Start dari posisi ketiga, Hamilton mengakhiri balapan di Shanghai, Minggu (17/4/2011), dengan predikat juara. Pembalap Inggris ini mampu menyalip Sebastian Vettel empat lap sebelum balapan berakhir.
"Saya luar biasa gembira. Rasanya sudah lama sekali sejak saya berdiri di sini. Saya bangga dan berterima kasih atas semua kerja keras," girang Hamilton, sebagaimana dikutip Autosport.
SCROLL TO CONTINUE WITH CONTENT
Hamilton mengakui bahwa kemenangannya tak lepas dari strategi pemakaian ban. Dia menyimpan satu set ban lunak untuk balapan dan "mengorbankan" sesi kualifikasi.
"Saya pikir hari ini strategi yang kami pakai terkait kualifikasi sangat membantu. Ban pilihan baru kami tampak lebih awet daripada pembalap di depan saya," urai Hamilton.
"Ini kombinasi dari beberapa hal bagus. Pit stop sangat fantastis, para kru bekerja keras, dan mobil terasa luar biasa," bebernya.
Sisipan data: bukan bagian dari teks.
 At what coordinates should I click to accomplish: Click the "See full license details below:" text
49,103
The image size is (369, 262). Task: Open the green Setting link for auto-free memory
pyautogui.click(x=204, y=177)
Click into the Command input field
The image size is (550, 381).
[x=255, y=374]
"Saya mencoba menjaga ban (tidak cepat aus) dan melaju lebih cepat. Dua jempol buat kru di pabrik, yang sudah membuat mobil untuk balapan kali ini. Rasanya menakjubkan," imbuh pembalap 26 tahun ini.
Dengan kemenangan di Shanghai, Hamilton naik ke peringkat kedua klasemen pembalap dengan 47 poin. Dia tertinggal 21 poin dari Vettel yang masih bertakhta di pucuk klasemen.